Le continent africain traverse une période de turbulences sécuritaires. Au Sahel, les attaques coordonnées du 25 avril 2026 ont frappé simultanément plusieurs villes maliennes, révélant la capacité opérationnelle du Groupe de soutien à l’islam et aux musulmans (JNIM) et des rebelles du Front de libération de l’Azawad. En RDC, l’est du pays reste un front ouvert, tandis qu’au Soudan, les combats entre l’armée régulière et les Forces de soutien rapide (FSR) perdurent malgré les tentatives de médiation internationale. Selon le Centre d’études stratégiques de l’Afrique, les violences liées aux groupes islamistes militants ont causé plus de 22 000 morts sur le continent au cours de l’année écoulée, soit une hausse de 60 % par rapport à la période 2020-2022. C’est dans ce cadre que l’Algérie a choisi de formaliser publiquement sa doctrine sécuritaire continentale.
Des crises africaines instrumentalisées de l’extérieur
Devant les participants au colloque, le général Chanegriha a qualifié les problématiques sécuritaires africaines de phénomènes désormais influencés par « l’imbrication d’agendas extérieurs ayant transformé certaines crises africaines en espaces ouverts de reconfiguration des équilibres de puissance et d’affirmation des influences ». Il a pointé des mécanismes précis : création de structures parallèles, encouragement de tendances séparatistes, exploitation des fragilités institutionnelles — autant de dynamiques opérant, selon lui, en dehors de tout consensus national ou régional.

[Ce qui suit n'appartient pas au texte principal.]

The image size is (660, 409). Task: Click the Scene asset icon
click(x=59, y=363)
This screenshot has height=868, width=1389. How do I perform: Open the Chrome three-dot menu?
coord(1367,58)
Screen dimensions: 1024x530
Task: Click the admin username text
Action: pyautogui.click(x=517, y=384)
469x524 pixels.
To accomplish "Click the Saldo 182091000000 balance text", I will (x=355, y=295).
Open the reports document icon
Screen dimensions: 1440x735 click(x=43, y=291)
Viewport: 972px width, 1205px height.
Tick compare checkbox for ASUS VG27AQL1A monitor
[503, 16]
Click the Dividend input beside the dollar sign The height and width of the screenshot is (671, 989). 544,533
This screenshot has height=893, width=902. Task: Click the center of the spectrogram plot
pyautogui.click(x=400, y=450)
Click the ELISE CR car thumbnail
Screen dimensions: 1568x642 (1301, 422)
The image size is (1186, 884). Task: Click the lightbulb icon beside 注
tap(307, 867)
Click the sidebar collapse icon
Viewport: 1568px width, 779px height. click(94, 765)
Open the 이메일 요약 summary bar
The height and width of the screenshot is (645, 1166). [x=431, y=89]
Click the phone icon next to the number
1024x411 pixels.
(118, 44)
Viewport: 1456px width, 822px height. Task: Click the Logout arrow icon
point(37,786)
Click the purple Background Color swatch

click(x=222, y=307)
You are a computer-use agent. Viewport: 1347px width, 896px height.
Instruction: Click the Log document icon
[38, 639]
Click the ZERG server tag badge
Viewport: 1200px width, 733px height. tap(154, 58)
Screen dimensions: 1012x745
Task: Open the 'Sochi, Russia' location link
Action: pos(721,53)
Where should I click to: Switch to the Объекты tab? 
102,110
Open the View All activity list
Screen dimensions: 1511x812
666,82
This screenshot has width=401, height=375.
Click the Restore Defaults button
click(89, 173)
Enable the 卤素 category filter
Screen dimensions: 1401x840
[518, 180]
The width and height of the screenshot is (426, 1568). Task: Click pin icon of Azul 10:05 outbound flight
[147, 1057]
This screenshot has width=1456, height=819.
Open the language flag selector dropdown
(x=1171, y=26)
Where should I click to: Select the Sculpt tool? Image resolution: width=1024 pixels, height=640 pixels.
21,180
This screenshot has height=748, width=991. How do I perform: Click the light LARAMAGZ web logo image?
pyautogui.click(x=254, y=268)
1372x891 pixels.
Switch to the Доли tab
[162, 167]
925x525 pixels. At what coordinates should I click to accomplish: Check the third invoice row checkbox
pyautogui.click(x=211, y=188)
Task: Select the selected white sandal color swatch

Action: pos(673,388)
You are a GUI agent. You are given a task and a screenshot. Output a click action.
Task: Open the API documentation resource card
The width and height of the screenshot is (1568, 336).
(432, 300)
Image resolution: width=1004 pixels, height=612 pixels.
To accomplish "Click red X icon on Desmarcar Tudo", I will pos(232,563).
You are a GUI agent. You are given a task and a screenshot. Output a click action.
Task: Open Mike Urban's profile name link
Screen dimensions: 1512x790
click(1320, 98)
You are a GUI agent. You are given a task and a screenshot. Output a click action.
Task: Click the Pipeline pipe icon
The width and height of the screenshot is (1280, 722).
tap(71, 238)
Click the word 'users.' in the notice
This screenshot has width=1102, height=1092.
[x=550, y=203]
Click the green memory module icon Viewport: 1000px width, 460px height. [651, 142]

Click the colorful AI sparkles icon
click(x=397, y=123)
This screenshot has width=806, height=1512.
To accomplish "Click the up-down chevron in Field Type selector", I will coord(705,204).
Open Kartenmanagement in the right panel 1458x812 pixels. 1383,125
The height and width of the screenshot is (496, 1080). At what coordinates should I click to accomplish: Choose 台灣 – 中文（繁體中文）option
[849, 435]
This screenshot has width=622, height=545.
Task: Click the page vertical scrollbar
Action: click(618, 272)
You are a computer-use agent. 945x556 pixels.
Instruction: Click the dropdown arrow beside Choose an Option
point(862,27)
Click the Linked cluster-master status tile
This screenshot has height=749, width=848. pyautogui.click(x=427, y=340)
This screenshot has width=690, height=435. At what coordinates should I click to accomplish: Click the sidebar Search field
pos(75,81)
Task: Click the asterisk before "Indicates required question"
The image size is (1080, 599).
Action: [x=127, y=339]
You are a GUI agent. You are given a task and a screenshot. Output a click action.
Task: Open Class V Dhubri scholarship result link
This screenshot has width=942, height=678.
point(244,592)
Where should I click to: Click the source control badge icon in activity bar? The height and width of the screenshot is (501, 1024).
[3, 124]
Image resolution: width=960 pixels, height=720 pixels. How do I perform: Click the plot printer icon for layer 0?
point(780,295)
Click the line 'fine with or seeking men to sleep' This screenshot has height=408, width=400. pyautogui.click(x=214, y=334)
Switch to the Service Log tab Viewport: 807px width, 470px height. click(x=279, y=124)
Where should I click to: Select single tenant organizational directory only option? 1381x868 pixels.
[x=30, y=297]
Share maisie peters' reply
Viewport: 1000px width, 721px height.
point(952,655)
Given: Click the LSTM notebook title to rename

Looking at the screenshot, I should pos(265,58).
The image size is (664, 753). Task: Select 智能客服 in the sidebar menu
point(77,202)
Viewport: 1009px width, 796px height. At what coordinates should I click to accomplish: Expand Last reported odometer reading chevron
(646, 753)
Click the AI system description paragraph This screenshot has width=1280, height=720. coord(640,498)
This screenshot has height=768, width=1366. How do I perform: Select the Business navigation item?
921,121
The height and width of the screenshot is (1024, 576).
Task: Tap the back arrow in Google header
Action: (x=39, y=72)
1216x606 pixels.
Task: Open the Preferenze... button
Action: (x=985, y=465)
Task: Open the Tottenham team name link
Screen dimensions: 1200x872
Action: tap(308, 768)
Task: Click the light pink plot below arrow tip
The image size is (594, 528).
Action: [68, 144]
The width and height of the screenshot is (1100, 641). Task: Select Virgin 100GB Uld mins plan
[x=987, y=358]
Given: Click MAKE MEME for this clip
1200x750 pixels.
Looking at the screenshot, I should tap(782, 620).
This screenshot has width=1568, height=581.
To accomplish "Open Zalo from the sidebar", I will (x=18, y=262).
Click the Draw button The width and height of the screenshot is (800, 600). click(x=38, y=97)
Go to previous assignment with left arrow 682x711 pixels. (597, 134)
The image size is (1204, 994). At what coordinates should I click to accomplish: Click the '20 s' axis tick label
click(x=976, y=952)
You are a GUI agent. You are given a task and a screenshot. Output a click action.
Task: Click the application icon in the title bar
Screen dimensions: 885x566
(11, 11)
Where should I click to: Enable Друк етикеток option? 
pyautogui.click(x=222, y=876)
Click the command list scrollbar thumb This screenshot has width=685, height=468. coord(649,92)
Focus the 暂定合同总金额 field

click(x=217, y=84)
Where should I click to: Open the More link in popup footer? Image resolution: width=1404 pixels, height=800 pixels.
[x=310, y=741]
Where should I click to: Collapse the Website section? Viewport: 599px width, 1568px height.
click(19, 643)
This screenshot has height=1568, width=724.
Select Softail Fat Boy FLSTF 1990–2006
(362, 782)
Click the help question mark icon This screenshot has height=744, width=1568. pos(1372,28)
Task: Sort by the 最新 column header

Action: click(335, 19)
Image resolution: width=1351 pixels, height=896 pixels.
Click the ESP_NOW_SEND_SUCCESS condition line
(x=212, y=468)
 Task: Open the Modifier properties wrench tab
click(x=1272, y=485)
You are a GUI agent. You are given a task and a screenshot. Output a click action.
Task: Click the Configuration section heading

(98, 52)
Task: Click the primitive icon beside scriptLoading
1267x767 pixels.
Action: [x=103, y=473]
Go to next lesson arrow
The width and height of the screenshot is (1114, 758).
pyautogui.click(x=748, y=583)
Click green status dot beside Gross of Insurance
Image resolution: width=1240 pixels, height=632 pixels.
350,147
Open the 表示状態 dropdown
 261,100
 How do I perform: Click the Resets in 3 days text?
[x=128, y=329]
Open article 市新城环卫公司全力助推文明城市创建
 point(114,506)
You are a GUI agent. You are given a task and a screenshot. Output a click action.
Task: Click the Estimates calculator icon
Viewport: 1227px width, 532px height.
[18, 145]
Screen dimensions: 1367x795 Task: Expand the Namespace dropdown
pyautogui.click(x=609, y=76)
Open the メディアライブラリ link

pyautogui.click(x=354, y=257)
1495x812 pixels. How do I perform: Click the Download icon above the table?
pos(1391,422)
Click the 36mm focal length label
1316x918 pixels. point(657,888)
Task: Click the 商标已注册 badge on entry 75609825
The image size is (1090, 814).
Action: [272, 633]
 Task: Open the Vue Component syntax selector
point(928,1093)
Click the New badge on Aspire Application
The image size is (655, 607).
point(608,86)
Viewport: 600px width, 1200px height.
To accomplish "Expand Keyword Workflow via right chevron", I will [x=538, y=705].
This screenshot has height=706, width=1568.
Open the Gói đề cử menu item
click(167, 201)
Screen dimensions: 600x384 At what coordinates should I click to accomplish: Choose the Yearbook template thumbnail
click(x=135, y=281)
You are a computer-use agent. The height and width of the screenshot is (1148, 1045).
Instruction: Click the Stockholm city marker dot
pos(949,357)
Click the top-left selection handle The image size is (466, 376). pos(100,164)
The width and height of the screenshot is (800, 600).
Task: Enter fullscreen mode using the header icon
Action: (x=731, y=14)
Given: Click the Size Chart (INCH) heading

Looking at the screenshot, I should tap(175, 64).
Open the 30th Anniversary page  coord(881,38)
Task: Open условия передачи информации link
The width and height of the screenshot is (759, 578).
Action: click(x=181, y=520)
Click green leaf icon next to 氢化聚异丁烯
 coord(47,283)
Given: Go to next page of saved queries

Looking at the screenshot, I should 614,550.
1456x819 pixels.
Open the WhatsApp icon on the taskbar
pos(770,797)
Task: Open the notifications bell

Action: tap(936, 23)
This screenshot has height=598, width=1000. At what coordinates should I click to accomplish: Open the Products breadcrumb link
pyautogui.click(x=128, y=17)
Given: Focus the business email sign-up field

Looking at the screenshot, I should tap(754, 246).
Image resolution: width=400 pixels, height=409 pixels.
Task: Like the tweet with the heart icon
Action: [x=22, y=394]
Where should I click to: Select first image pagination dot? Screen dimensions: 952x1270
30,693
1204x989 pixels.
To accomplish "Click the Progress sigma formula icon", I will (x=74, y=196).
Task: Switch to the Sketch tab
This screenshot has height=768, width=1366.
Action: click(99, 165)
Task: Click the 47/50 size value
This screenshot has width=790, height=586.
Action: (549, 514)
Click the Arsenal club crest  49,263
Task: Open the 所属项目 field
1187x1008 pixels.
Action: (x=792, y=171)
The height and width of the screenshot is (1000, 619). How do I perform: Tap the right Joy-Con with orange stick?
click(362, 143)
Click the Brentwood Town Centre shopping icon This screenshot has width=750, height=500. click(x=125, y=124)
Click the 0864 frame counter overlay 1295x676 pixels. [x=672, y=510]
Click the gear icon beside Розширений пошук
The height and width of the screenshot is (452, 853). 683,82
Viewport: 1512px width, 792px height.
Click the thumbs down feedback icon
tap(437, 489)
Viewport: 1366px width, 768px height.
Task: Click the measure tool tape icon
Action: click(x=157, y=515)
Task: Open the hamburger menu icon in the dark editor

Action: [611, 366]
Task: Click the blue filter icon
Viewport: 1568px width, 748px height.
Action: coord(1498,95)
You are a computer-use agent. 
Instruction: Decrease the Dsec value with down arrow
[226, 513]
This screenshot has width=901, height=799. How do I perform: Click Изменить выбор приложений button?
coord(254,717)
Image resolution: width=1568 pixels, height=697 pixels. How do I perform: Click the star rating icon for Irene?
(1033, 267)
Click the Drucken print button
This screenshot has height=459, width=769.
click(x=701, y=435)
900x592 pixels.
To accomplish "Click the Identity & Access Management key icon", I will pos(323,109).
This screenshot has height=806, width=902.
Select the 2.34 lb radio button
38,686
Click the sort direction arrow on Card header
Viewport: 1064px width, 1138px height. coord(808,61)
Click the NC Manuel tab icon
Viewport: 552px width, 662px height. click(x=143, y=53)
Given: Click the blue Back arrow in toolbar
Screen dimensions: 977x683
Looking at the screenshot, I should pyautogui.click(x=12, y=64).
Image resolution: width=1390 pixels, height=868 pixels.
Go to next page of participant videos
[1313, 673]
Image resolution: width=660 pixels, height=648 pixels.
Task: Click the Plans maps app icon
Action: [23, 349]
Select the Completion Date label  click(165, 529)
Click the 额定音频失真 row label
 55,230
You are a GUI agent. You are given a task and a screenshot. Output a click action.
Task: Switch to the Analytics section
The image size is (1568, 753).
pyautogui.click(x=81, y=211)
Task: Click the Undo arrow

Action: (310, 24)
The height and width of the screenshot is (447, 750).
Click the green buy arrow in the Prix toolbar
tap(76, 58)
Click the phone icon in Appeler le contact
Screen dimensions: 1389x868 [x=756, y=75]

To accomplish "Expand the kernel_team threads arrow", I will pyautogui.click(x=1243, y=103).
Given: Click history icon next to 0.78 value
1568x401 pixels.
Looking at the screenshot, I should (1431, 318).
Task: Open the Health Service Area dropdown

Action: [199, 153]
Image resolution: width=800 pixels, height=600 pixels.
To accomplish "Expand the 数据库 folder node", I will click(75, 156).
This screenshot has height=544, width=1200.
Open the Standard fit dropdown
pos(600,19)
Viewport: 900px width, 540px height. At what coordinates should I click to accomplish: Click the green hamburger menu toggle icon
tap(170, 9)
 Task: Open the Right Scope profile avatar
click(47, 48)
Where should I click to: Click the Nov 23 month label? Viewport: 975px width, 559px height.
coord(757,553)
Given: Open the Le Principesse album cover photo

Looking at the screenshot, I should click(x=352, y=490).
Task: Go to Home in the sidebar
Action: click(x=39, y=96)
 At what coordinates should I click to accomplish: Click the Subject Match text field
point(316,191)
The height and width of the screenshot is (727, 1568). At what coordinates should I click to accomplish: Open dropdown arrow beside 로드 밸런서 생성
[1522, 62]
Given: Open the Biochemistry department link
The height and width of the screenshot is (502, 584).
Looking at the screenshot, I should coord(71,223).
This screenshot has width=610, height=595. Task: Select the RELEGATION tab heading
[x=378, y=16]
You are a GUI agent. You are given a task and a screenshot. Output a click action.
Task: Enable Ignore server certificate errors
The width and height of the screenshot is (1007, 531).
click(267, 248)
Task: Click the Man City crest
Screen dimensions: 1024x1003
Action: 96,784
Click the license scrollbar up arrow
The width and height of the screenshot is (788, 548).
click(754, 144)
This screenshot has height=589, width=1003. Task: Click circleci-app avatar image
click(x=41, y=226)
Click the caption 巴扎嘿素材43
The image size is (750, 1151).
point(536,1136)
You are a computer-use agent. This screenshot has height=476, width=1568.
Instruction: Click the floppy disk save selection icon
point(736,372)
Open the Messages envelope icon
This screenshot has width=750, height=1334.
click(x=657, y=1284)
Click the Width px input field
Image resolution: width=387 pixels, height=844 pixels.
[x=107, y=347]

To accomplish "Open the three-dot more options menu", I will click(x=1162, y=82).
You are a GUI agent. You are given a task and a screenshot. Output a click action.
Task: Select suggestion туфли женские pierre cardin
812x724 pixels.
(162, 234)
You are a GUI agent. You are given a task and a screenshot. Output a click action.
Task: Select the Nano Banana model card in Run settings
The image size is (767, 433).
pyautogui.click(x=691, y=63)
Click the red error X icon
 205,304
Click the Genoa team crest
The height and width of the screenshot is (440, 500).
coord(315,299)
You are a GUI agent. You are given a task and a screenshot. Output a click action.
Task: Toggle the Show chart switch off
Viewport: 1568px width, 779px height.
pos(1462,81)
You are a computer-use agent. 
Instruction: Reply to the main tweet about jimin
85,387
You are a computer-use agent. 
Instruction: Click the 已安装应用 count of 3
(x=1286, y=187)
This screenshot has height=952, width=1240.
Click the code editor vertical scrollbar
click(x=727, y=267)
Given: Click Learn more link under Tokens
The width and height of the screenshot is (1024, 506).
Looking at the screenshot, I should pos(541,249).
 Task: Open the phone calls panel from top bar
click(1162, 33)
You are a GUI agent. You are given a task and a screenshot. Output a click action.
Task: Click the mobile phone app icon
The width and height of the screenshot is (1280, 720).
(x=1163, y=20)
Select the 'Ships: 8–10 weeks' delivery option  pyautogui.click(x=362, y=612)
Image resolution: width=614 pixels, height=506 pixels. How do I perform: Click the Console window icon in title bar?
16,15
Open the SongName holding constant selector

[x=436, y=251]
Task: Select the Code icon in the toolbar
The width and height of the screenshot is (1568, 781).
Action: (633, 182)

Cette lecture tranche avec les positionnements de plusieurs puissances présentes militairement sur le continent, notamment la Russie via Africa Corps au Mali et au Burkina Faso, et la France dont la présence sécuritaire au Sahel a été évincée depuis 2022.
Souveraineté et partenariats équilibrés comme socle doctrinal
Le haut responsable a réaffirmé que la stabilité du continent relève en premier lieu de la responsabilité des États africains eux-mêmes, par le renforcement de leurs capacités nationales. La politique étrangère algérienne, telle que définie par le président Tebboune, repose selon lui sur quatre piliers : partenariats équilibrés, action africaine commune, rejet des solutions imposées de l’extérieur, primauté du dialogue et respect de la souveraineté des États.
Les travaux du colloque, dont les conclusions ne sont pas encore rendues publiques, doivent déboucher sur la formalisation d’une vision algérienne structurée de la paix et de la sécurité en Afrique, destinée à orienter l’action diplomatique et militaire d’Alger sur le continent.